Your answer should hold each line of the material that contains the word "computer".
══════
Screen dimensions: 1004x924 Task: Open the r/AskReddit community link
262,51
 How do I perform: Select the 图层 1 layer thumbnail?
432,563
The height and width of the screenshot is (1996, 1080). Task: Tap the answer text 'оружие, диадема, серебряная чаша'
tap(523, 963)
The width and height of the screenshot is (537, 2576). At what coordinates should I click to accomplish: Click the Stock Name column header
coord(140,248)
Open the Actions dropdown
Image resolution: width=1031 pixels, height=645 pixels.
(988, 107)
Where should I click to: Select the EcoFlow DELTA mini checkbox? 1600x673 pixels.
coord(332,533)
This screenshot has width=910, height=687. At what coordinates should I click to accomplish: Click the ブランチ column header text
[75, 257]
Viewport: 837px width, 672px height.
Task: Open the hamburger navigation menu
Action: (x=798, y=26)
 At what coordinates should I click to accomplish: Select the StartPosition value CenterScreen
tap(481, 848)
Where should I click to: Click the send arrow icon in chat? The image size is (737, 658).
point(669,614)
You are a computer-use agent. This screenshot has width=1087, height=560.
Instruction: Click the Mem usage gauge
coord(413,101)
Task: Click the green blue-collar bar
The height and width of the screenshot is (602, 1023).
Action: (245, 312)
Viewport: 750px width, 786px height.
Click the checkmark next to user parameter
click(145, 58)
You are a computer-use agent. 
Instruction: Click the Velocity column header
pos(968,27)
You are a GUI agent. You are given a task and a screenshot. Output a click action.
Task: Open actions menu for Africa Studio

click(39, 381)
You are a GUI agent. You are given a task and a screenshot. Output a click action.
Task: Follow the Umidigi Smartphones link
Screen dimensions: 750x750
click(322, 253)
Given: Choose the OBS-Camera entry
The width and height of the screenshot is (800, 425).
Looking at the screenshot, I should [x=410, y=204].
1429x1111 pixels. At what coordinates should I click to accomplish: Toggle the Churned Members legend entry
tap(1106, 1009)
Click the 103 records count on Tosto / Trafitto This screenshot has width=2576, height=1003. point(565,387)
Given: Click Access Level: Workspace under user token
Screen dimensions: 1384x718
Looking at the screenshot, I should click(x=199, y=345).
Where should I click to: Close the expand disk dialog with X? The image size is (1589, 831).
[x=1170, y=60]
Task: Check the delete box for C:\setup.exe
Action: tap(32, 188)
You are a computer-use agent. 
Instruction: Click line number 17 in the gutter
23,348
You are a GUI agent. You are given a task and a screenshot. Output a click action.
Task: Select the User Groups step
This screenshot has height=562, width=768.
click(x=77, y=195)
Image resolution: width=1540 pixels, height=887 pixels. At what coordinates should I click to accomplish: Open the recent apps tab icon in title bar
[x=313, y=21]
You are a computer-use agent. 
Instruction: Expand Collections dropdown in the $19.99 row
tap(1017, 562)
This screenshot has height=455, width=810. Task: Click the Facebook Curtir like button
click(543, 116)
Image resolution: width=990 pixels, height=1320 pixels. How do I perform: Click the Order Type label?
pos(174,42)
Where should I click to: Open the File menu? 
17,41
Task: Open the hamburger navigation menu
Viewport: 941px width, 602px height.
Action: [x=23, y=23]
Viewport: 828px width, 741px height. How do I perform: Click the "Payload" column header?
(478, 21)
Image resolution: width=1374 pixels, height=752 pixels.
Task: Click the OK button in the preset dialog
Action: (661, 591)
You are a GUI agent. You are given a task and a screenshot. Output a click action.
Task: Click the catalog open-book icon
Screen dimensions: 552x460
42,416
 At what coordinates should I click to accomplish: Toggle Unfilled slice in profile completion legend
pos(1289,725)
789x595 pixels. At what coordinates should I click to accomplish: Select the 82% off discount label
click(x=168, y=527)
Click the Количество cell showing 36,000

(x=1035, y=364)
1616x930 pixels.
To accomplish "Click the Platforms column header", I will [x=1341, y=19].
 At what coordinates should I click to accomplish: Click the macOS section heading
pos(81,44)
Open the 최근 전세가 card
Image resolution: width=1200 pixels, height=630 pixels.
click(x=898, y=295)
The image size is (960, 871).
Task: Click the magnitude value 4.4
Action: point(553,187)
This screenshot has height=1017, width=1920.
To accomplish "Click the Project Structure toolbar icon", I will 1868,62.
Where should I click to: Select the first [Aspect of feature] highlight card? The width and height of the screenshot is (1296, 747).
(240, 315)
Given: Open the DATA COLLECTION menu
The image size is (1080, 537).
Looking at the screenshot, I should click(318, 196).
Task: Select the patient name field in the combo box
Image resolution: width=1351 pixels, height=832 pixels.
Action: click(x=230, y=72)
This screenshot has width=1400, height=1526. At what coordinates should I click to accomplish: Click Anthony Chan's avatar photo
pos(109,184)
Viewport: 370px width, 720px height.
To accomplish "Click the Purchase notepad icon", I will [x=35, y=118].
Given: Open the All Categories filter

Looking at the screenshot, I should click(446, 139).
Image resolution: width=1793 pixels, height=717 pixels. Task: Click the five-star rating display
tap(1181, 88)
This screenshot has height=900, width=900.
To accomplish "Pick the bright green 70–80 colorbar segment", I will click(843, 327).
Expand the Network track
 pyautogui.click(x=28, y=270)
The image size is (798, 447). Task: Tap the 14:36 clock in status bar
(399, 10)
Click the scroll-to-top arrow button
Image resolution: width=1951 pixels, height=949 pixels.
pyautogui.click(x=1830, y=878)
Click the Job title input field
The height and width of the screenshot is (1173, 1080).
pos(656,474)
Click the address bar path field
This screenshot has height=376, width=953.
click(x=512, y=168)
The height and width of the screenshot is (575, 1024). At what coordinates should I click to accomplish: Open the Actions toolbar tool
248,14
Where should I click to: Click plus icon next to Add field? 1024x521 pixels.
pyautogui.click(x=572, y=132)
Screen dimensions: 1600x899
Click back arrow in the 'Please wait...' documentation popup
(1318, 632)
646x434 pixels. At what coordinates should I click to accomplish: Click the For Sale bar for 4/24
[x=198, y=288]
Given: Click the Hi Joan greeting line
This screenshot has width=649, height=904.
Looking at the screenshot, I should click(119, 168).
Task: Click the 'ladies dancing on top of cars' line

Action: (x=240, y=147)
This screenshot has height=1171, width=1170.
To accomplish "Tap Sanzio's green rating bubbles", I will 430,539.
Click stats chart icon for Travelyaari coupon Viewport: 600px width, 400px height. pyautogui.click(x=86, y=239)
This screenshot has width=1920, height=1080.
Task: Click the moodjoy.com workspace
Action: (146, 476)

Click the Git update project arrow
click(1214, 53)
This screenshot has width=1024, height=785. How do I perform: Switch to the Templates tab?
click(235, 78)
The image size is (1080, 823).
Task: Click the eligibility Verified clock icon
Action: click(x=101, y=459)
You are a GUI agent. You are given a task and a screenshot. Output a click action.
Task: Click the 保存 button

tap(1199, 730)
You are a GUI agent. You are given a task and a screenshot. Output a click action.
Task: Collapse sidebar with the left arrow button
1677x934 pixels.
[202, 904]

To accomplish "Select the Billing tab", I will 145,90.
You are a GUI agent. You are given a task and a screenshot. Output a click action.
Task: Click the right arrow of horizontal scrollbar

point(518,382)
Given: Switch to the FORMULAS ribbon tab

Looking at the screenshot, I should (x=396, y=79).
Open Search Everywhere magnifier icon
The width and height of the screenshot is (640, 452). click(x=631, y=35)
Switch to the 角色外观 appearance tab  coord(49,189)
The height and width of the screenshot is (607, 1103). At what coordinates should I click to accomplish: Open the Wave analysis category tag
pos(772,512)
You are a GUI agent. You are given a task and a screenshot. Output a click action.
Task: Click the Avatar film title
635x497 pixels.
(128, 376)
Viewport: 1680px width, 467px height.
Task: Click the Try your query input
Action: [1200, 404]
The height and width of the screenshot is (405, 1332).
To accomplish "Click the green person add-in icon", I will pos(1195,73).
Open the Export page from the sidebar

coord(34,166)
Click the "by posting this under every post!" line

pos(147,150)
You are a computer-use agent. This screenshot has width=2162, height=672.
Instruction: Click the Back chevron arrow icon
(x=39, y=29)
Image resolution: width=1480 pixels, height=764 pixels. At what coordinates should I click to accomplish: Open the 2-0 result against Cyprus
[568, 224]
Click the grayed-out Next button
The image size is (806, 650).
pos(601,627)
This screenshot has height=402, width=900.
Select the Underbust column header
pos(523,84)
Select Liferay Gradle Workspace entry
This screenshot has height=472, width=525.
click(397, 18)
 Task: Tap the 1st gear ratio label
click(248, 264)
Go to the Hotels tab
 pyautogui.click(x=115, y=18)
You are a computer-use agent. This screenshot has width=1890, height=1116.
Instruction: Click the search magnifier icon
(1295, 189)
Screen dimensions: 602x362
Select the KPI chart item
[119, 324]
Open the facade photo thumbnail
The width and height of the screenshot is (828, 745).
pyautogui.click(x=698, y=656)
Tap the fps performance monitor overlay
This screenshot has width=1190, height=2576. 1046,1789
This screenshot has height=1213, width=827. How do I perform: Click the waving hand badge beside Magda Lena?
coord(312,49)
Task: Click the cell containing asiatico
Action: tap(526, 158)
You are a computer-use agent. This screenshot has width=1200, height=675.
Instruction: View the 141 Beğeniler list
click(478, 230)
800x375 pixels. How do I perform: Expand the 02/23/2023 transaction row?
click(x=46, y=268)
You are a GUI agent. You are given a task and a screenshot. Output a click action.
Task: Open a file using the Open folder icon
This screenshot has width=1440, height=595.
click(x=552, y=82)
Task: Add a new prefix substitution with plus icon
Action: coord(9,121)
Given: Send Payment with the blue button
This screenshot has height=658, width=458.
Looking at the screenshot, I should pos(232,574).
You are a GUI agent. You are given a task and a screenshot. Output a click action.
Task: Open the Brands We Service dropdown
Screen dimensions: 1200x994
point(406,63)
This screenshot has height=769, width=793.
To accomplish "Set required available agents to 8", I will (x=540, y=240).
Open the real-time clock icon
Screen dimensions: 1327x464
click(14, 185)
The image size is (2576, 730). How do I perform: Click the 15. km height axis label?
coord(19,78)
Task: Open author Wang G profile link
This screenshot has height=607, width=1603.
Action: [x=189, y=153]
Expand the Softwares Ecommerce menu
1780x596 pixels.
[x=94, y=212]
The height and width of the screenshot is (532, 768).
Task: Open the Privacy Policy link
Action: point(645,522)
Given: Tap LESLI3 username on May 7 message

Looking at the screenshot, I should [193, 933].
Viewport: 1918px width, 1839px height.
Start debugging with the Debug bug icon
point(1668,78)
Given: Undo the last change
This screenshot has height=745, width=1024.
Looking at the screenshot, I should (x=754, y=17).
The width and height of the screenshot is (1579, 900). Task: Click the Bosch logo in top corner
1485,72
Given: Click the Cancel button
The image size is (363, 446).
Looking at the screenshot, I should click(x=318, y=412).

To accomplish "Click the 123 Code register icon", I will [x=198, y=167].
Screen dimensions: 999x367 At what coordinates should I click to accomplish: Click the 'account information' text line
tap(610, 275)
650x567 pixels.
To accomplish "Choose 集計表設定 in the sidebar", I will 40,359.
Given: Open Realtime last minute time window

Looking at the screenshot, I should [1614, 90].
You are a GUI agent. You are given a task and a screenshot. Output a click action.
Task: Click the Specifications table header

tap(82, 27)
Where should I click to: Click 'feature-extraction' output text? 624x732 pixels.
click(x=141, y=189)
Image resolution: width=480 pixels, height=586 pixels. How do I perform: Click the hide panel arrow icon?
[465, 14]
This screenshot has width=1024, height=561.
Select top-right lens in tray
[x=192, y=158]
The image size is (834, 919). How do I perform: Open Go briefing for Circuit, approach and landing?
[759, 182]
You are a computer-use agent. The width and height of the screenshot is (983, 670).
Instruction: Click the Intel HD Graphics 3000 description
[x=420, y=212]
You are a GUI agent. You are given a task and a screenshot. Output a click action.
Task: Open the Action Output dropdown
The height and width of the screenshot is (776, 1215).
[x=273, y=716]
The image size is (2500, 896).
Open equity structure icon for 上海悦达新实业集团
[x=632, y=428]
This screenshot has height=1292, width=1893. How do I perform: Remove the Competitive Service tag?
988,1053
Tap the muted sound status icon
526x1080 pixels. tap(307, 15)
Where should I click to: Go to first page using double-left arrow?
══════
Response area:
You are a computer-use agent. This screenshot has width=1087, height=560.
You are a computer-use agent. 
You are a computer-use agent. 
You are a computer-use agent. 
You are a computer-use agent. This screenshot has width=2162, height=672.
You are a computer-use agent. This screenshot has width=1890, height=1116.
You are a computer-use agent. This screenshot has width=1200, height=675.
You are a computer-use agent. The width and height of the screenshot is (983, 670).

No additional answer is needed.